▶ QUOTED TEXT
Description of the Instrument
The VIS-NIR spectrometer used in this study (Field Spec Pro Jr., Analytical Spectral Devices Inc., Boulder, CO) was capable of collecting light in the visible and VIS-NIR regions (400 to 2,500 nm). A fiber-optic contact probe was used to transmit light reflected from the beef surface to 3 internal detectors. The detectors consisted of a silicon photodiode array, a thermoelectrically (TE) cooled indium gallium arsenide (In-GaAs), and a TE-cooled extended InGaAs to measure the 350 to 1,000-, 1,001 to 1,670-, and 1,671 to 2,500-nm wavelength domains, respectively. Light was supplied by a 20-W halogen light source and a diffuse reflection probe with 35° geometry with an effective measuring area of 1 mm2. The halogen lamp was powered by a feedback controller to stabilize illumination level.
Inside the instrument, a diffraction grating split the reflected light into narrow wavelength bands. A 512-channel silicon photodiode array was geometrically positioned to receive light within a narrow bandwidth (1.4 nm) in the region of 350 to 1,000 nm. The photodiodes converted the accumulated light to an electronic signal. The signal was digitized by and transferred to the computer. Spectral resolution in this region was 3 nm.
The 2 InGaAs detectors were the scanning type. They differed from the first sensor in that they measured wavelengths sequentially rather than simultaneously. Each sensor consists of a concave holographic grating and a single TE-cooled InGaAs detector. The gratings were mounted on a shaft that oscillates with a period of 200 ms (100 ms/scan). As the grating oscillates, the detector measures different wavelength bands. The resolution in these spectral regions was 30 nm. The spectrometer was carried in a backpack, with the laptop computer positioned ahead of the operator. The contact probe provided broadband light from an internal tungsten-halogen light source. The fiber-optic cable from the spectrometer terminated in a contact probe that projects broadband lighting and positions the cable to collect the light reflected from the beef surface.

▶ RECORDS PROVIDED
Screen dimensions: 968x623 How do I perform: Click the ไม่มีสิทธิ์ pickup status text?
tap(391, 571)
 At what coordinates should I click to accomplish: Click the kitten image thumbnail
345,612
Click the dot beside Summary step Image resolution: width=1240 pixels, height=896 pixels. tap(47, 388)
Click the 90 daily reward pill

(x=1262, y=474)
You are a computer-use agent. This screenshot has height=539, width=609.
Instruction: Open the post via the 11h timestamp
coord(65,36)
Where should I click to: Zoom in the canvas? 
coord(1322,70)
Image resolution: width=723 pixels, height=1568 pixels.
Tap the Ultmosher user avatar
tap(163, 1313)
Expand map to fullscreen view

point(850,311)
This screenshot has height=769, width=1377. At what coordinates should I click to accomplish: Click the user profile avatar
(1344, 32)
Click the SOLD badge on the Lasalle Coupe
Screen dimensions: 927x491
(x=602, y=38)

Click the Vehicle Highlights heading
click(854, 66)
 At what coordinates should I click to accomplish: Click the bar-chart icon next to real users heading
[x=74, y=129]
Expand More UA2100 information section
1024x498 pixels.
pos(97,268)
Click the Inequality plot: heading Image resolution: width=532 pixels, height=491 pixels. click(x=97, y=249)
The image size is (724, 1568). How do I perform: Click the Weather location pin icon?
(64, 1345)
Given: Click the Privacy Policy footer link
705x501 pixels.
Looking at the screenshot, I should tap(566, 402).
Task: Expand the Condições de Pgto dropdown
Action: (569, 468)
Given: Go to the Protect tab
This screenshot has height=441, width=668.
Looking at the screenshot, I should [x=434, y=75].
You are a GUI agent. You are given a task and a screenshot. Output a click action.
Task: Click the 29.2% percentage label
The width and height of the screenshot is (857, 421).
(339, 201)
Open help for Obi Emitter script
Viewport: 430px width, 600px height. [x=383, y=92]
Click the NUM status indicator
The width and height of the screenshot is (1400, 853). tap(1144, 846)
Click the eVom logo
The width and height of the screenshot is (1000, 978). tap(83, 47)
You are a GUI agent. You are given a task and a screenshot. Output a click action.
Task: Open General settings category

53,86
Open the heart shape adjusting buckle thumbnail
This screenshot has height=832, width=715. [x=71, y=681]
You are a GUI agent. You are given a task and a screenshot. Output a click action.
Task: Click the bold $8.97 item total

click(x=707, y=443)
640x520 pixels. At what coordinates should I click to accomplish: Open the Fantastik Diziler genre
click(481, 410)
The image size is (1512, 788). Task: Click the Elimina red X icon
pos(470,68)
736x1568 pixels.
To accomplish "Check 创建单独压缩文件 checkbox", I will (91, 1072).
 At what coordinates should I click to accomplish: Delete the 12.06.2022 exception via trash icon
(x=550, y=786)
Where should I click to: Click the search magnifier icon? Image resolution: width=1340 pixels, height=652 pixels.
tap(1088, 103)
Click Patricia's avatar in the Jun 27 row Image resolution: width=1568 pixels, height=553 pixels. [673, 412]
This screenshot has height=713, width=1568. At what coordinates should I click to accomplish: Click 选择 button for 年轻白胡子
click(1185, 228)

▶ WHAT TO WORK ON
(1) Using the instrument description, decide whether each statement agrees with it, answering yes or no and quoting the words that settle it: (a) The two InGaAs detectors measured wavelengths simultaneously. (b) A feedback controller powered the halogen lamp. (c) The resolution in the regions measured by the InGaAs detectors was 3 nm.
(2) Print the part of the instrument description starting at "Inside the instrument, a" and ending at "region was 3 nm.", word for word.

▶ SOLUTIONS BELOW
(1)
(a) No: "they measured wavelengths sequentially rather than simultaneously."
(b) Yes: "The halogen lamp was powered by a feedback controller to stabilize illumination level."
(c) No: "The resolution in these spectral regions was 30 nm."

(2)
Inside the instrument, a diffraction grating split the reflected light into narrow wavelength bands. A 512-channel silicon photodiode array was geometrically positioned to receive light within a narrow bandwidth (1.4 nm) in the region of 350 to 1,000 nm. The photodiodes converted the accumulated light to an electronic signal. The signal was digitized by and transferred to the computer. Spectral resolution in this region was 3 nm.